Excerto do texto:

O Beto do mercado do Peixe- Domingo das Neves

Quarta-feira passada, fui nalgum desses mercados do peixe, aqui de Luanda, para comprar alguma boa quantidade de peixe para o consumo no óbito do meu filho Jorge.
Ao chegar ao mercado, aproximou-se do carro uma multidão de jovens que se oferecem para ajudar a carregar a caixa térmica, estabelecendo um preço em contrapartida. Eu escolhi a oferta do preço do Beto, porque era a mais barata e ele mostrava-se mais ciente. Por sua vez, ele arregimentou um outro jovem, o Mingo.

Andamos à voltas à procura da melhor qualidade e oferta do peixe para o óbito e, fui comprando o produto na base das suas propostas, entre o que era peixe fresco ou peixe congelado. Nas voltas, uns me confundiam com o jornalista da tv zimbo, o meu amigo Carlos Teixeira de Carvalho, outros com o Senhor deputado - não sei se o kota Saviemba ou se o Dr. Mendes - mas nunca me identificaram comigo mesmo. O Beto ao ouvir esses comentários me fez saber que agora compreendia por qual razão é que as senhoras estavam sempre a aumentar os preços do peixe. Eu via como ele discutia animadamente com as senhoras do peixe e, não poucas vezes rejeitava a oferta e íamos noutros lados, dizendo que “o dinheiro de ganha com sacrifício e com o trabalho!”

Listagem:
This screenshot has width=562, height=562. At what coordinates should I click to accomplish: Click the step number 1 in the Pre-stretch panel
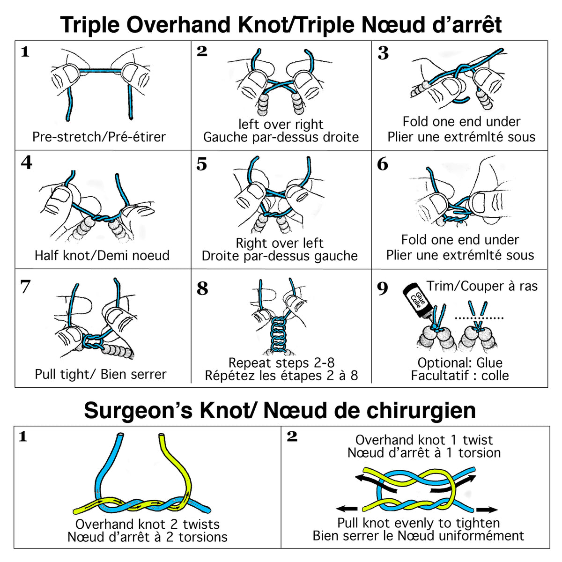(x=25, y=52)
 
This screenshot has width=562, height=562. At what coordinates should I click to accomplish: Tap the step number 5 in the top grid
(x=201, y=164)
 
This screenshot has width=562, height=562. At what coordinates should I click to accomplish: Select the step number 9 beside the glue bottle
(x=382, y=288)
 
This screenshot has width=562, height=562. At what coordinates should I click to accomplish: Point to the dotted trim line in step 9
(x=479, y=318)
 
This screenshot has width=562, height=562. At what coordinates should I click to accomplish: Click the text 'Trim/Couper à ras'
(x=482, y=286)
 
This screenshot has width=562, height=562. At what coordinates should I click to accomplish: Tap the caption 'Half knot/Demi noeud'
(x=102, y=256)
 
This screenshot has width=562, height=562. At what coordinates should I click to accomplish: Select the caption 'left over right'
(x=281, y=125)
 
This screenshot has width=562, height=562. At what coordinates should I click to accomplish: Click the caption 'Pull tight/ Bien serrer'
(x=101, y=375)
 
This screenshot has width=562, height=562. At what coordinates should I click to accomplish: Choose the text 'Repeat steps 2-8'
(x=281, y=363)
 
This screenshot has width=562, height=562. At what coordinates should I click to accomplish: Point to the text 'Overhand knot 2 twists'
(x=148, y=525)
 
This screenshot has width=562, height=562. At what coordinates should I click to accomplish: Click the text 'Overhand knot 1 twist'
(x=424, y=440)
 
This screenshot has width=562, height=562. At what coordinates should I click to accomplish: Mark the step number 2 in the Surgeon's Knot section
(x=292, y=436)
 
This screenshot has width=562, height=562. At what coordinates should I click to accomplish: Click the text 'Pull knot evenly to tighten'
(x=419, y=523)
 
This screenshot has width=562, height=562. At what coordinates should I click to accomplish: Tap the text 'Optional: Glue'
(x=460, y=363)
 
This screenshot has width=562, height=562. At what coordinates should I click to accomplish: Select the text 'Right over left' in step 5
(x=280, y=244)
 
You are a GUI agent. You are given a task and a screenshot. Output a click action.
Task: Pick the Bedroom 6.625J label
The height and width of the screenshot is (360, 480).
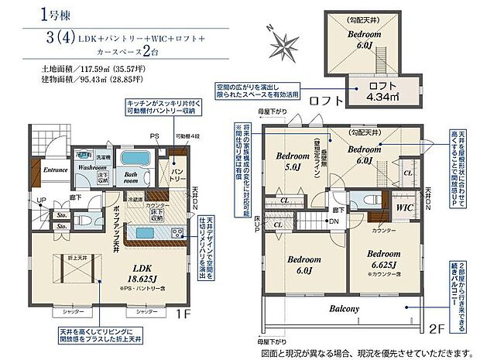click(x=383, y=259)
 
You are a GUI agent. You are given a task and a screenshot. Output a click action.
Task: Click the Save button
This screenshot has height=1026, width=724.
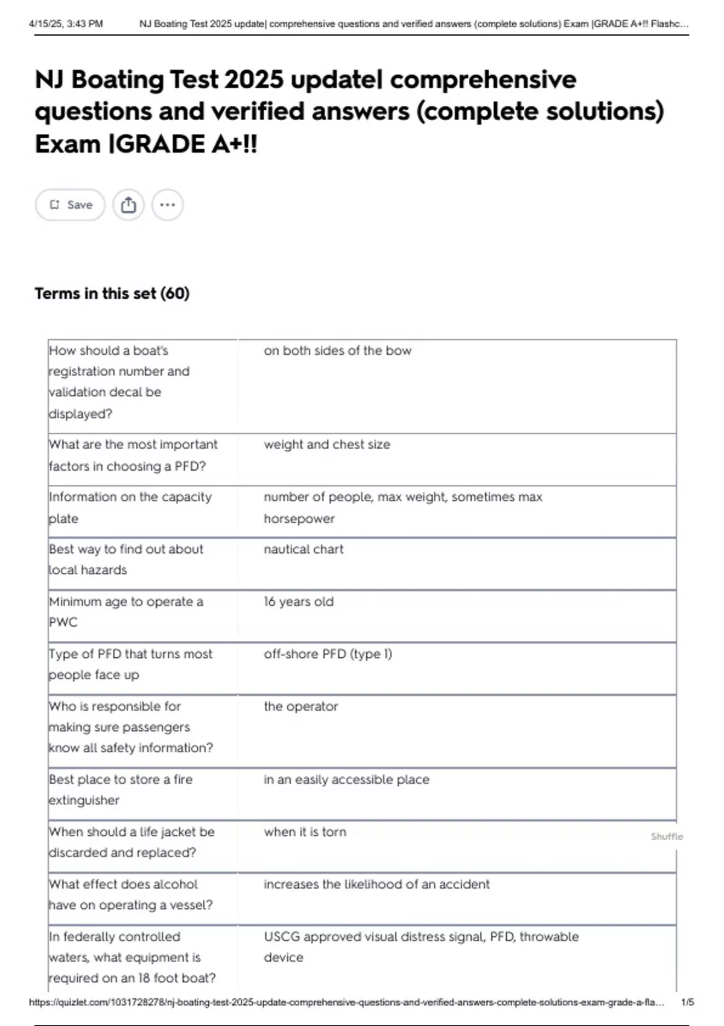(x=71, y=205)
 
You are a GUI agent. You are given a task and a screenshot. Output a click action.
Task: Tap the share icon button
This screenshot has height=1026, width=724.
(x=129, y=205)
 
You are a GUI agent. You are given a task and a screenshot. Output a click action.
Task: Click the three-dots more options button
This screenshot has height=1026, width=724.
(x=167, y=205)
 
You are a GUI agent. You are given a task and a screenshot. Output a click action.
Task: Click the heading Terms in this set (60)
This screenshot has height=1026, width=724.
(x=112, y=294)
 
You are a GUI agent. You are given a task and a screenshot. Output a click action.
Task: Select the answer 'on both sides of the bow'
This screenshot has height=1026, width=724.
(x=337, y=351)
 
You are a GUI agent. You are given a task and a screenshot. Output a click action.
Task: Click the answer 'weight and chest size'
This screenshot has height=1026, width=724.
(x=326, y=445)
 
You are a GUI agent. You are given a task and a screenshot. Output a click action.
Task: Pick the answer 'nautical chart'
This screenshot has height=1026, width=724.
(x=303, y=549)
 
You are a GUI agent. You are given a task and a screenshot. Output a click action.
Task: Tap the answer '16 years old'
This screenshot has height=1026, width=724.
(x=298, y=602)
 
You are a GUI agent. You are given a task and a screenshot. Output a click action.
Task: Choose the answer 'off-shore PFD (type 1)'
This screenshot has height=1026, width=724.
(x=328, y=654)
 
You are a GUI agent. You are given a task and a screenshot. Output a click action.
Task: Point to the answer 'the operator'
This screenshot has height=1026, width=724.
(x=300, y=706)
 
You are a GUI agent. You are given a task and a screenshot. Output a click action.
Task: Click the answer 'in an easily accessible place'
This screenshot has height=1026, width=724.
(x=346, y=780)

...

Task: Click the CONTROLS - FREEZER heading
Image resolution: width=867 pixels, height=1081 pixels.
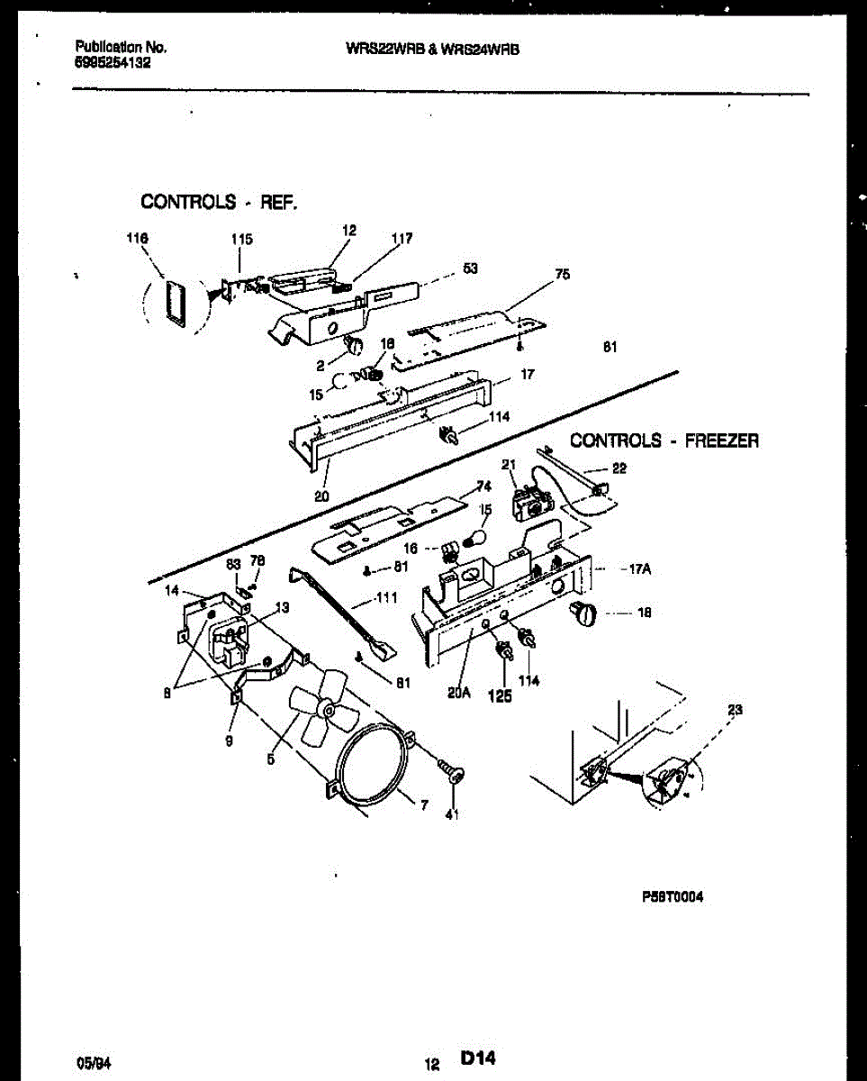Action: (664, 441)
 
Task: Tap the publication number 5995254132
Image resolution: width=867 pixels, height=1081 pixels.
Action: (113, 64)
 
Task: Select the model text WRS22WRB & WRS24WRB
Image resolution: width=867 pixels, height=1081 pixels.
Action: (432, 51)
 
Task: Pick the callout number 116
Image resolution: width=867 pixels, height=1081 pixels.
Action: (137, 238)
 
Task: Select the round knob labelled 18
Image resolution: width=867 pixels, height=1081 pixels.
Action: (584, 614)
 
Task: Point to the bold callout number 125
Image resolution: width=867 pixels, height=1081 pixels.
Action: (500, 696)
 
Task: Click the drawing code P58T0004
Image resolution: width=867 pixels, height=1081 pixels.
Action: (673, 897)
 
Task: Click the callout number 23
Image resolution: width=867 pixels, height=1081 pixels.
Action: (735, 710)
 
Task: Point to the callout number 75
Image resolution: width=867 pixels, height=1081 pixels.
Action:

* * *

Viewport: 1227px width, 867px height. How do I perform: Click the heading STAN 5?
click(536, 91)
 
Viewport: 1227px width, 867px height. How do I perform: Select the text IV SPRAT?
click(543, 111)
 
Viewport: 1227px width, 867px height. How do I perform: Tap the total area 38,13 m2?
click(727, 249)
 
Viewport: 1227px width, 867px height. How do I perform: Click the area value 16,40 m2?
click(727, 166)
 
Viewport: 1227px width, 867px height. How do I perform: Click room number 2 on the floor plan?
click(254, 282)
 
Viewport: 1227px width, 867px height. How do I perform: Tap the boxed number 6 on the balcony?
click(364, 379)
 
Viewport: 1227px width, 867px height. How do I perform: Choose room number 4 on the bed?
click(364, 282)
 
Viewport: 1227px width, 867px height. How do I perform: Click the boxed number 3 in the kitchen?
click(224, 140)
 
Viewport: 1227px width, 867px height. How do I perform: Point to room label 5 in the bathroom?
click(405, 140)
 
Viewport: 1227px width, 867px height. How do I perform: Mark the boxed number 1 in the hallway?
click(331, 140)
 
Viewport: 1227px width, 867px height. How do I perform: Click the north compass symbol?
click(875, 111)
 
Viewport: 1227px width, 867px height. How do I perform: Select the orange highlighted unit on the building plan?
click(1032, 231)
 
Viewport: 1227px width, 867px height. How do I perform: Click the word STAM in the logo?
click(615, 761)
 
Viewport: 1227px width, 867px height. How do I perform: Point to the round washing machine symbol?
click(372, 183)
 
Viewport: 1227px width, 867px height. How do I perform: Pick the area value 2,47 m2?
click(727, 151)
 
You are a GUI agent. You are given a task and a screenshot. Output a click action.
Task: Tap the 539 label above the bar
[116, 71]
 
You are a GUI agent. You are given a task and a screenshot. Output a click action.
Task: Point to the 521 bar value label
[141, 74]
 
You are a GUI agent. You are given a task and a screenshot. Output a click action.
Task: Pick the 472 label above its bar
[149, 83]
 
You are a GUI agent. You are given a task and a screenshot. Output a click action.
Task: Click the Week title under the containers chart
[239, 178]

Tarefas:
a. No texto sobre o mercado do peixe, por que razão foi escolhida a oferta do Beto?
b. Localize na listagem todas as linhas que contêm a palavra "boxed" e copie-as.
O texto e a listagem não têm qualquer relação entre si.

Respostas do exercício:
a. Porque era a mais barata e ele mostrava-se mais ciente.

b.
Viewport: 1227px width, 867px height. How do I perform: Tap the boxed number 6 on the balcony?
Viewport: 1227px width, 867px height. How do I perform: Click the boxed number 3 in the kitchen?
Viewport: 1227px width, 867px height. How do I perform: Mark the boxed number 1 in the hallway?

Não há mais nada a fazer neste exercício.